To a certain extent, I think it is. Those who prefer the adversarial pairings (Mulder/Krycek) won't have as much of this problem, because that's about a different kind of attraction, but those who see who characters deeply bonded emotionally (Starsky/Hutch) and nudge it into sexual attraction...yes, maybe that trivializes the true complexity of the emotional connection.
And, yes, I believe that in the Western tradition, a selfless, "pure," and non-sexual love occupies a very special place, being considered in some ways "superior" to sexual love, but I also think that the Western tradition is the product of the church screwing with and trying to grab control of people's emotional and sexual lives in an attempt to retain control of society and that's all just an entirely different rant, so I won't go there. (Although I think a case could be made for a semantic discussion of the gap between "selfless" and "sexual.")
The odds of fandom being able to take on the delicately nuanced territory of an all-encompassing emotional but non-physical love are slim to none. It doesn't feed the kinks of the blind herd of readers just looking for a sexual bounce and that kind of thing can be so damned hard to write that only the smallest handful of authors would even take the time to try it. An even smaller percentage of them could probably handle it decently.

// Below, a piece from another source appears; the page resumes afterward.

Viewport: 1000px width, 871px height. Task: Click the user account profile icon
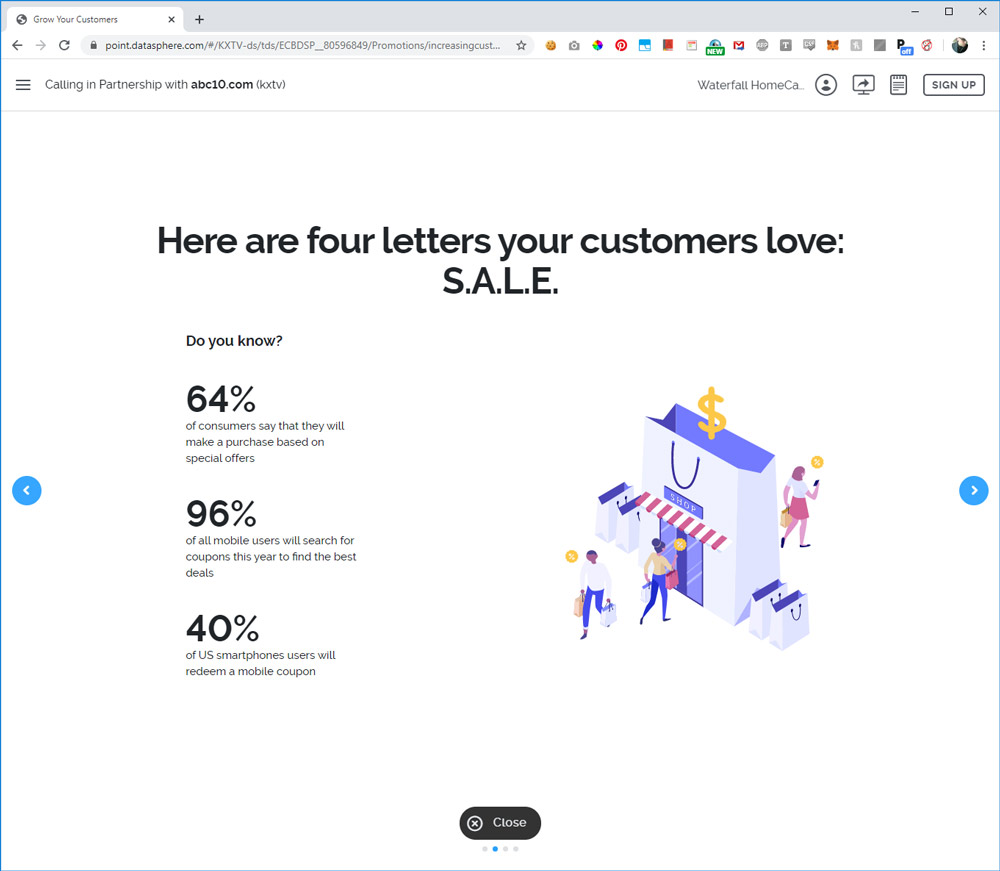coord(826,85)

As a reader...well, when I go to pro fiction, no, of course I don't need the sexual component. Mostly I don't even want it.
Frodo and Sam are not "so doing it" and not the entire world full of fangirl squeeing over the casting of pretty actors can't change that. But they do love each other, deeply and sincerely and I think sexualizing it reduces the relationship to something less than it is. Sexual love does encompass the selfishness of sexual desire and sexual desire is a drive strong enough to overpower almost anything else.
If Sam wanted to get into Frodo's pants, then his selfless sacrifice is no longer selfless...he's hoping for the 'reward' of physical gratification and that's not selfless. It demeans Sam's actions and his willingness to sacrifice himself.
I don't doubt it's possible to write a truly selfless love that also contains sexual desire, but not one in a million authors could handle the balance in the way necessary to make both the selflessness and the sexuality stand up to scrutiny.
OTOH, that's not really what I come to fandom for, is it? If I'm looking for quality fiction that's deeply nuanced and explores the ramifications of the various emotional bonds humans can form, I don't come to fandom. I'm delighted when I find it (all four or five times I've found it) but it's not why I'm here. I'm mostly looking for a very specific emotional development between two specific characters. Frequently, since I read only slash, I want a sexual connection between characters, even if it's not an explicit one. I don't expect complex layers of emotionality and I don't expect a delicate interplay between selfish and selfless motivations.
Which does, now that I think about it, make anything I could add to Pandarus' entry rather moot. But do go read it, because it's really worth considering.